- TASK OBJECTIVE -
Show each line of the records below that contains the word "icon".

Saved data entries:
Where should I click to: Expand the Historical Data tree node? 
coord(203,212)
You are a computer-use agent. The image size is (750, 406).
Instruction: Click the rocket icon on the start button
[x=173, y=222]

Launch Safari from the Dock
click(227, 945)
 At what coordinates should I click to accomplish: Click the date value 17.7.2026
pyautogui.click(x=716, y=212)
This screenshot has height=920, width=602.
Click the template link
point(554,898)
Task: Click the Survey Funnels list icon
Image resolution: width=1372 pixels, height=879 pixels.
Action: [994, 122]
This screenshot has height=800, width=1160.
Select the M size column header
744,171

- EXERCISE RESULT -
Instruction: Click the rocket icon on the start button
Task: Click the Survey Funnels list icon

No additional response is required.